There is a big variety of softwares designers and even beginners have when it comes to the choice of software for projection mapping. Some are excellent, some are average, some require payment, and some are free. I have decided to create a comparison chart for different softwares for both: Mac and PC.
Touch Designer‘s user reviews are good, and according to them it is mostly for the advanced crowd. The price tag is not small either: the price for commercial license for paid projects is $599 USD, and the price for pro license including support is $2200 USD.
Resolume Arena 4 is available for Mac and PC, and has good user reviews as well. According to user reviews, the software is worth the money. The software is mostly known as an instrument for VJ, but it also contains a powerful projection mapping backend with support for multiple projectors and edge blending. The price is €499 EU.
VPT7 is a multipurpose realtime projection software tool for both Mac and PC. The best part is that it is absolutely free. Quality and ability wise it is a bit behind other softwares (but free things are rarely of super quality anyway).
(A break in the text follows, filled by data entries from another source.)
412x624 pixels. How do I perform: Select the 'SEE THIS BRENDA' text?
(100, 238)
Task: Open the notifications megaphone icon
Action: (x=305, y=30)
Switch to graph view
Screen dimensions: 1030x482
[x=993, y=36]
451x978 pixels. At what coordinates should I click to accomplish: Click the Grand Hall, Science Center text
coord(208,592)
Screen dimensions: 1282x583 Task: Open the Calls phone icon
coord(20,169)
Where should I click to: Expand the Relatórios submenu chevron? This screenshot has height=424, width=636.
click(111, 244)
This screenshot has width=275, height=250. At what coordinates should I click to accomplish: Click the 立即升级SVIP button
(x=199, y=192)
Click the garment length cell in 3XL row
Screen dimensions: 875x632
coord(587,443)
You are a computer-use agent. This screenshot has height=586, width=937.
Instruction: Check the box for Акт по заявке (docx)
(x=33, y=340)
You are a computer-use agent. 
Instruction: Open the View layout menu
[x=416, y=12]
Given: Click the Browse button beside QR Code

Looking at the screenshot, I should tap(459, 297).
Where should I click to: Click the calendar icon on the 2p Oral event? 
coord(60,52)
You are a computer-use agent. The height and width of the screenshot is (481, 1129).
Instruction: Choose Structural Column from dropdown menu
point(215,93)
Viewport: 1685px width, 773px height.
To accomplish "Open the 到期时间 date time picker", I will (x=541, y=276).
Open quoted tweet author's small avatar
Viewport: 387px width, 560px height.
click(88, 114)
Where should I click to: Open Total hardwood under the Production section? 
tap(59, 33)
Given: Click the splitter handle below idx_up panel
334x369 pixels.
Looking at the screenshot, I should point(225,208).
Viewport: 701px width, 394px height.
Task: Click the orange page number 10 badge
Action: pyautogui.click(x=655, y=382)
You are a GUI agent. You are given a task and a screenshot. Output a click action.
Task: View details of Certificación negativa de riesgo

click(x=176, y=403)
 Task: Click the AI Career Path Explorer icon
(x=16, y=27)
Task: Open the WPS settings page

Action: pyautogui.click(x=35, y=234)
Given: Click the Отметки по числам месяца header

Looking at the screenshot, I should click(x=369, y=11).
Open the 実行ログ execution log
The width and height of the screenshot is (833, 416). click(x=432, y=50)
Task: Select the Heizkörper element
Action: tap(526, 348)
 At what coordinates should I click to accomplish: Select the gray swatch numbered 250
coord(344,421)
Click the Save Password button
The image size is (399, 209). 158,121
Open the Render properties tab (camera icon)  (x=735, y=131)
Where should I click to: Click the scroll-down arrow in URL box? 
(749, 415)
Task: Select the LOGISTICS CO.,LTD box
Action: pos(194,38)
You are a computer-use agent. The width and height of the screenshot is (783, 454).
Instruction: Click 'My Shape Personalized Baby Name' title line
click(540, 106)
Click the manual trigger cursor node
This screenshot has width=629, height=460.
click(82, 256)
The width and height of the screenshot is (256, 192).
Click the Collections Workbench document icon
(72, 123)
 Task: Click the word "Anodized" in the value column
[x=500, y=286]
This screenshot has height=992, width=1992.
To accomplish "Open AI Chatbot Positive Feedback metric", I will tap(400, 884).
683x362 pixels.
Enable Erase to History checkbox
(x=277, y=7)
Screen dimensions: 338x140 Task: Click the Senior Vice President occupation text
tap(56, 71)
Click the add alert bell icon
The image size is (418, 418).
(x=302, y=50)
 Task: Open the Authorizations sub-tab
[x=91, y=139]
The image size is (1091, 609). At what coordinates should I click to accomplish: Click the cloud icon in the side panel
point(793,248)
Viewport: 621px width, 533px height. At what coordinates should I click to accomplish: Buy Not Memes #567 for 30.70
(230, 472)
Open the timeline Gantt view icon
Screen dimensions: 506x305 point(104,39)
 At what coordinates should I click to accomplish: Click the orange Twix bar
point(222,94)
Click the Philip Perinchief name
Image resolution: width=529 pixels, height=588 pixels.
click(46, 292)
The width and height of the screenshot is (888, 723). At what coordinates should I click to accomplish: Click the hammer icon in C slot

Madmapper provides a simple and easy tool for video-mapping projections and LED mapping, and gets rid of a lot of the confusion related to this medium. It allows the artist or designer to focus on creating their content, and making the experience of mapping textures to physical objects in real time, fun. The have various price rates: for example one can pay €760 EU for a license for 5 computers, or €2976 EU for 20 computers, there are also educational price rates available.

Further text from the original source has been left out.